2024-11-20
20 Nov 24

Exploring the Future of Sustainability in Hospitality

Jonathan Southgate, Associate based in the London Studio represented Woods Bagot at the Cundall talk on Responsible Choices: The Future of Sustainability in Hospitality.

“As an industry, we must continue to innovate with both the technologies going into service the buildings and the materials we specify upfront, to improve a hotels performance and minimise their carbon footprints.” explains Associate, Jonathan Southgate at his recent panel discussion with Cundall on the future of sustainability in hospitality.

Accompanied by other panellists from JLL and IHG, the panel contributed their thoughts on balancing sustainable hospitality with rising customer expectations and the current legislative landscape in the UK.
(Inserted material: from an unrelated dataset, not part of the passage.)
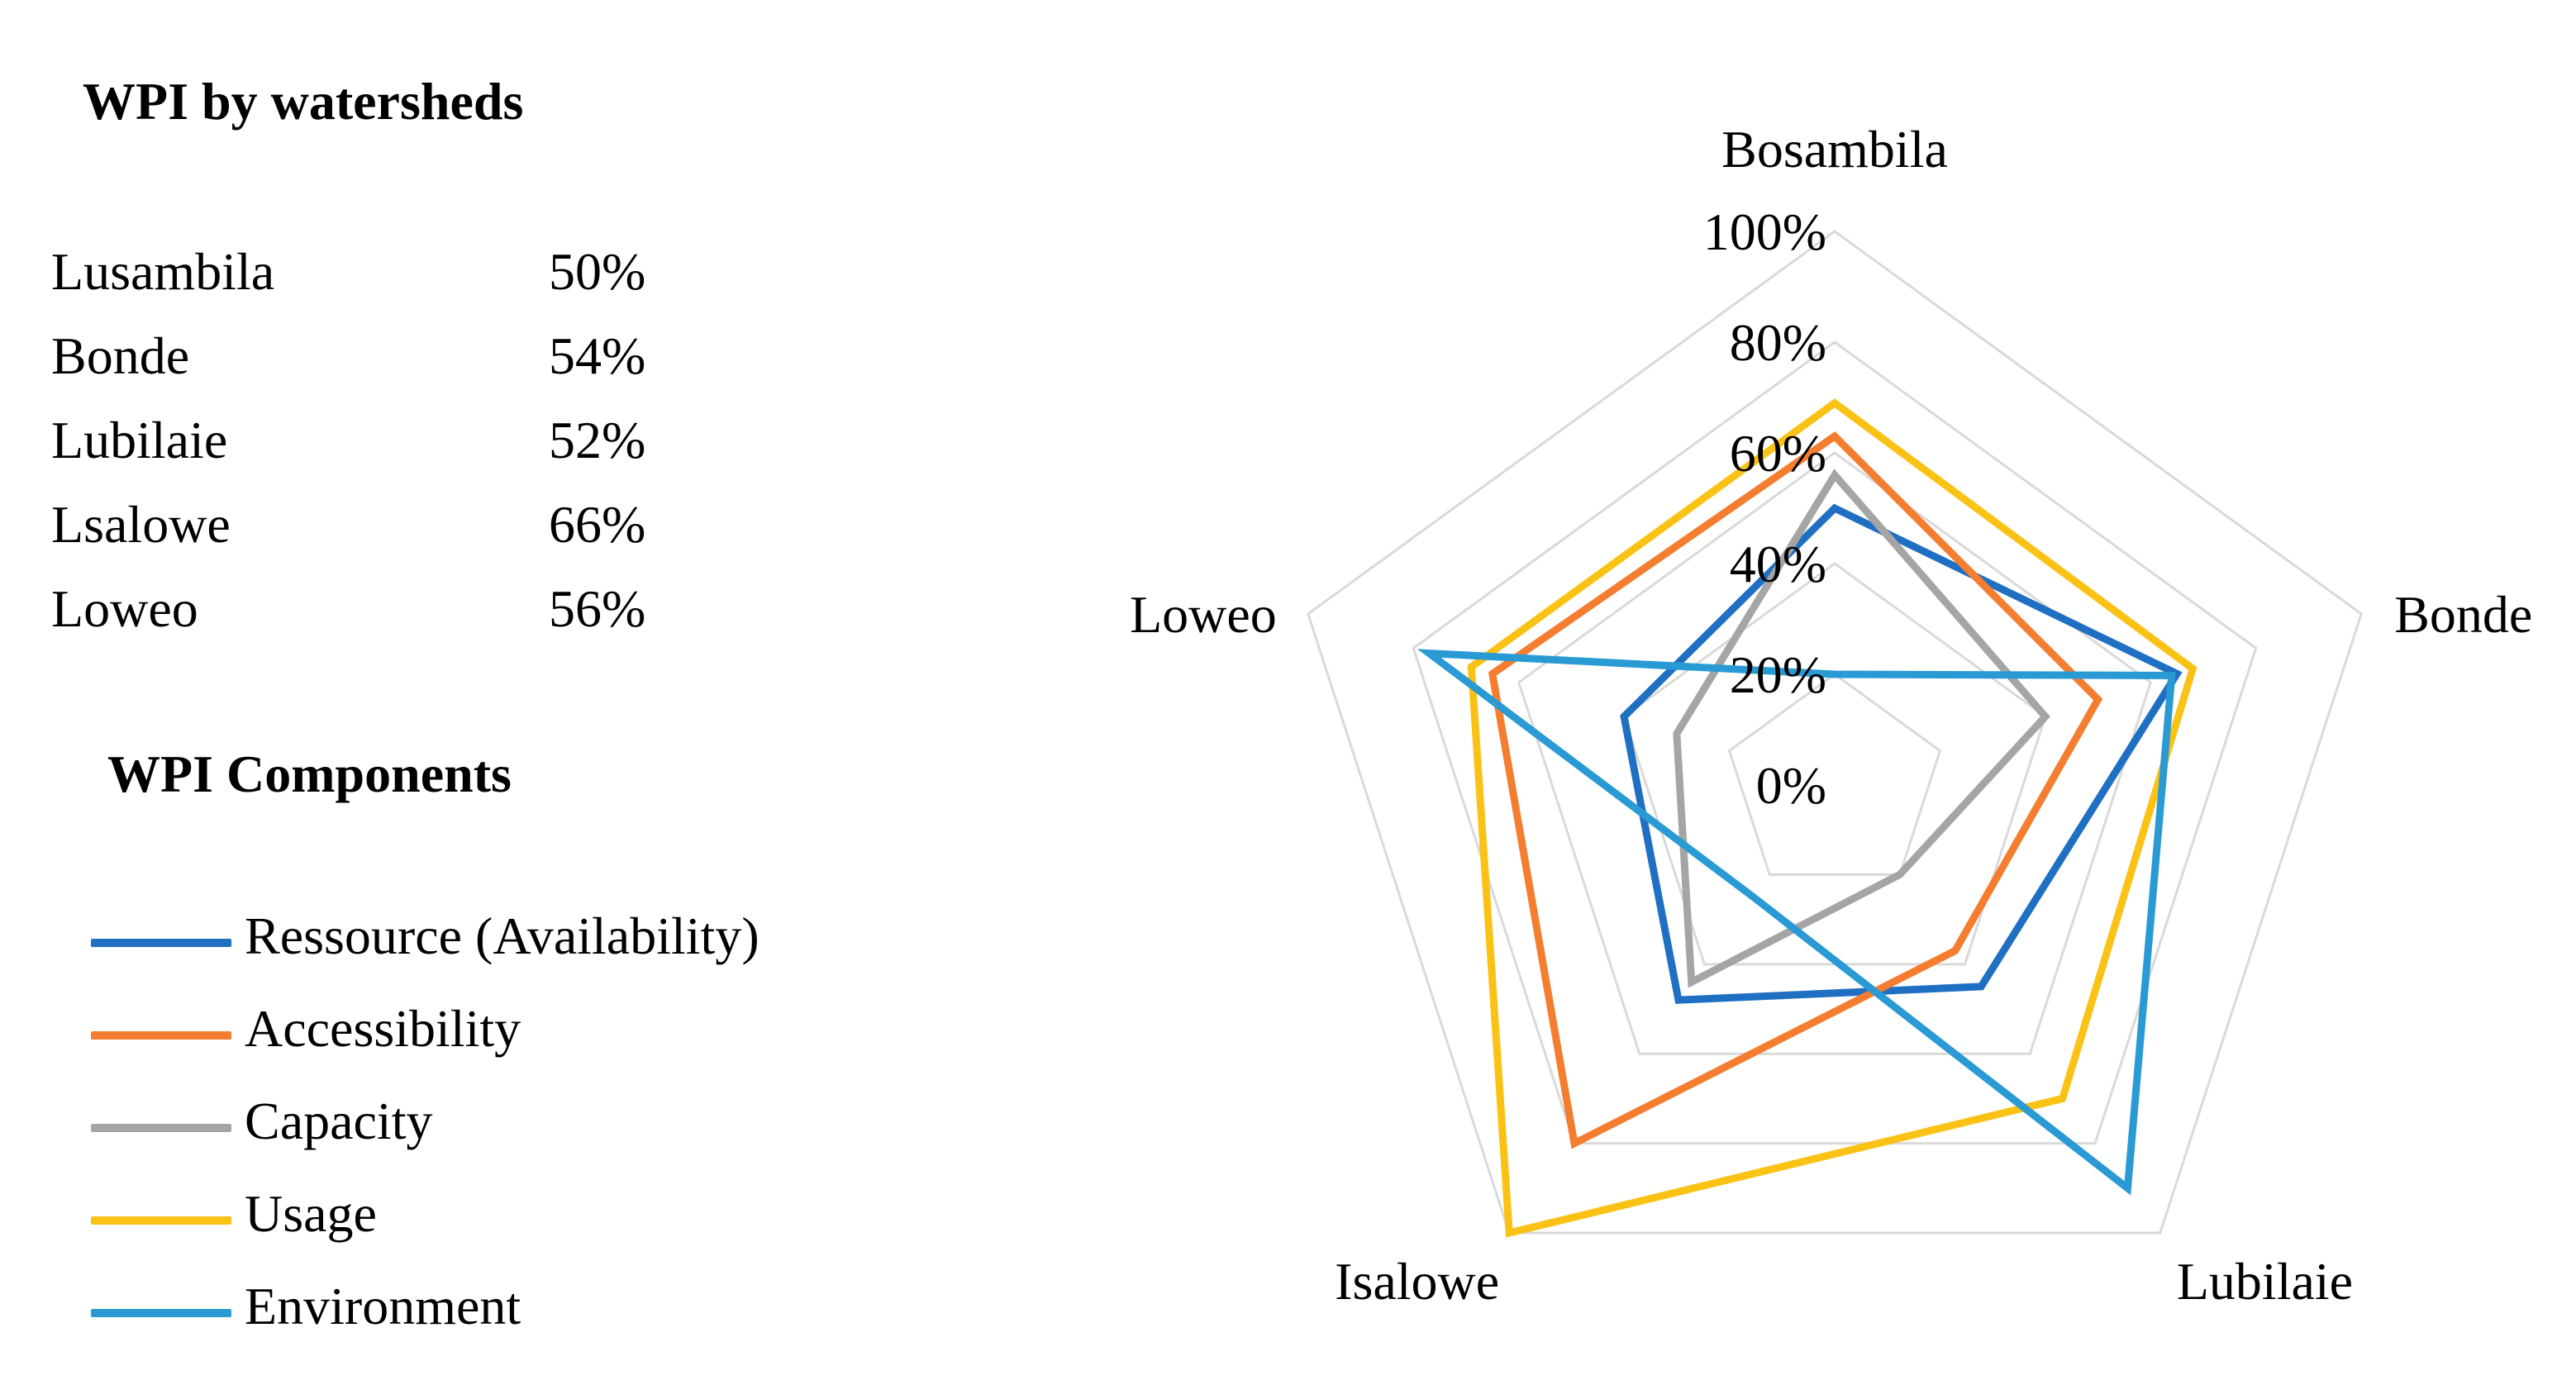 The image size is (2576, 1380). What do you see at coordinates (598, 524) in the screenshot?
I see `watershed-value: 66%` at bounding box center [598, 524].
When asked on his key takeaways from the panel discussion, Jonathan made the point of the UK Net Zero Carbon Building Standard’s (UKNZCBS) targets are essential for our industry to align with the requirements of the Paris Agreement for all completed projects to be net zero in operation by 2030, with > 40% reduction in embodied carbon. “While they are ambitious, these targets are critical to embrace in order to drive drastic change in the way we go about design and development”.
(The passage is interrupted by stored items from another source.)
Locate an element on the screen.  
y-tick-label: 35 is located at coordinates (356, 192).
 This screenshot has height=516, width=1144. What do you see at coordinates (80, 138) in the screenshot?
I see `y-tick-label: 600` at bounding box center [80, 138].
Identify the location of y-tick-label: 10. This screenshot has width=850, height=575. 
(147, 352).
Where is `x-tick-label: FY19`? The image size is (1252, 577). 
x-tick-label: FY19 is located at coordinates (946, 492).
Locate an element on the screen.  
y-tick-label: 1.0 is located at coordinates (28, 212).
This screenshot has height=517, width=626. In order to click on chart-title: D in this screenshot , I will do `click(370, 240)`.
“The UK Net Zero Carbon Building Standard won’t in itself drive the hospitality sector or any sector towards Net Zero, it will be societal expectations and commercial drivers. These are pushing corporate and financial governance towards Net Zero, creating a trickle down effect to individual projects and developments which will lead more project briefs to target Net Zero and Retrofit First approaches. What the Standard does do, is provide a verifiable baseline for each sector to work towards, which is a step in the right direction that we need to embrace and champion going forwards.”
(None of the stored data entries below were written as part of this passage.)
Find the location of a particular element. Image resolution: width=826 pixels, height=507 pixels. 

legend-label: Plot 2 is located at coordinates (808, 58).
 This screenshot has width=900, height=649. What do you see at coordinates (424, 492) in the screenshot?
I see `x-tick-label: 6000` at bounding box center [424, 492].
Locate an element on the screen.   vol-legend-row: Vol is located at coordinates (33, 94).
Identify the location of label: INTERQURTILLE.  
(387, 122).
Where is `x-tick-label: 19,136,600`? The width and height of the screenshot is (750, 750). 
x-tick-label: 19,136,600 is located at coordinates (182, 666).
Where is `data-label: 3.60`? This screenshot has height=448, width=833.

Integrating sustainability into design is just as much about stewardship of our planet as it is about providing places that will inspire and promote wellness. Jonathan goes onto say, “as architects, we are well placed to drive this from a design perspective, through close multi-disciplinary collaboration with our engineering colleagues and clients to get the first principles right and set a project up for success.” 850mil 

Cundall emphasized, “The key learning from our insightful discussion was: whether you are an engineer, architect, developer, occupier, project manager, or quantity surveyor, we all have a part to play in order to make this planet greener.”